> **SELECTION**
⁂

JT: White supremacy is a complex system and it works on many levels, from financial advantage to psychological. But it is also a system that requires broad participation from all so-called white people, so why assume that the bulk of the responsibility for it lies on the backs of those who benefit from it the least. A poor racist might throw around epithets displaying their racism more crudely. A rich racist can just smile and benefit from foreclosures, offshoring and privatization. I don’t think we should try to measure the extent of damage done — racism is damaging no matter what its form — but class matters because power matters. And where power comes into play, we need to evolve smart organizing strategies and understandings. The groups we write about didn’t do everything right, but they saw a real need to address class, race and gender issues in tandem, pushing poor whites to re-examine who they blamed for their problems and pushing the Left not to ignore poor people’s leadership. This is just as relevant a lesson today.

CV: Stemming from discussion and correspondence about your book, have you seen any shifts from white middle class people about the importance of white working class organizing with an anti white supremacist orientation? What are the core suggestions that you would offer activists and organizers as we look ahead for ways to build trust and relationships of respect in our diverse movements of oppressed people?

⁂

> **WRITTEN TASK A**
Sum up the interview on white supremacy and class in two sentences.
> **WRITTEN TASK B**
Carry on the interview on white supremacy and class from its last sentence.
The listing that comes next is from an unrelated source.

> **SOURCE DATA**
⁂

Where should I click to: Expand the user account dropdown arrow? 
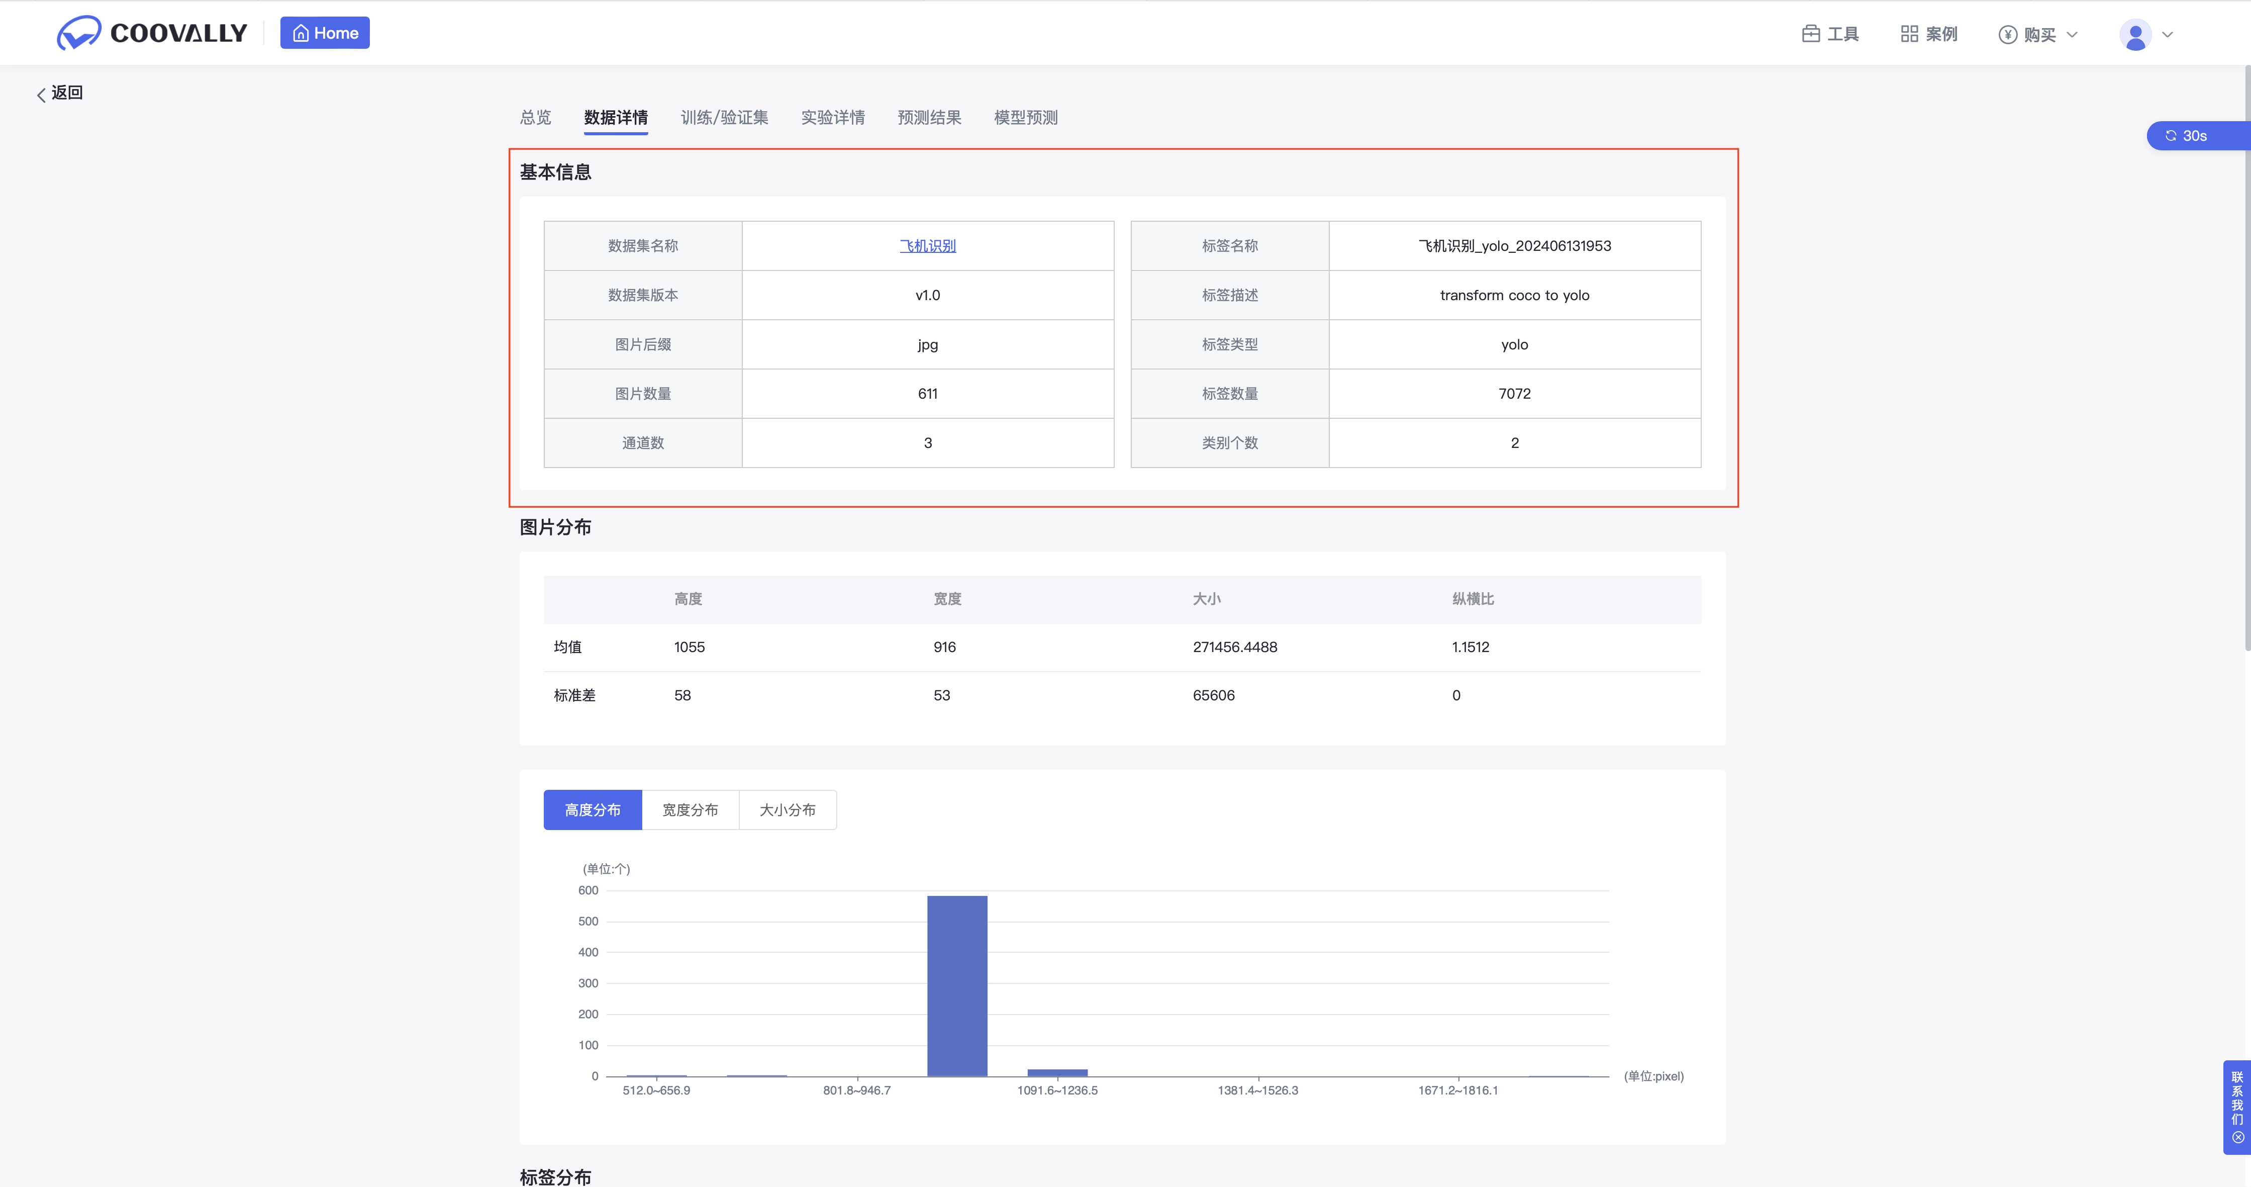2167,35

⁂

> **TASK ANSWER A**
JT argues that white supremacy is a complex system that needs broad participation from white people, so the bulk of the blame should not fall on poor whites who benefit least, and that class matters because power matters. JT adds that the groups in the book addressed class, race and gender together, a lesson still relevant today, and CV then asks whether middle-class white people have shifted their views on anti-racist working-class organizing and what core suggestions JT would give for building trust in diverse movements.

> **TASK ANSWER B**
JT: Yes, when we first started discussing this book with other organizers and activists, I sensed a bit of trepidation from some self-identified white anti-racists about our intentions. I think it is obvious now that the book is not trying to unravel the good work they have done to create an understanding of how central white supremacy has been in destroying progressive movements. Intellectually, we are indebted to the work of people like Ted Allen, David Roediger, Noel Ignatiev, Roxanne Dunbar-Ortiz and many others. Yet we’re firmly outside of the “white studies” canon and people of various classes have responded positively to what our books suggests: an interracial movement of the poor is possible, and it is also possible for it to be led by poor people themselves.

“…an interracial movement of the poor is possible, and it is also possible for it to be led by poor people themselves.”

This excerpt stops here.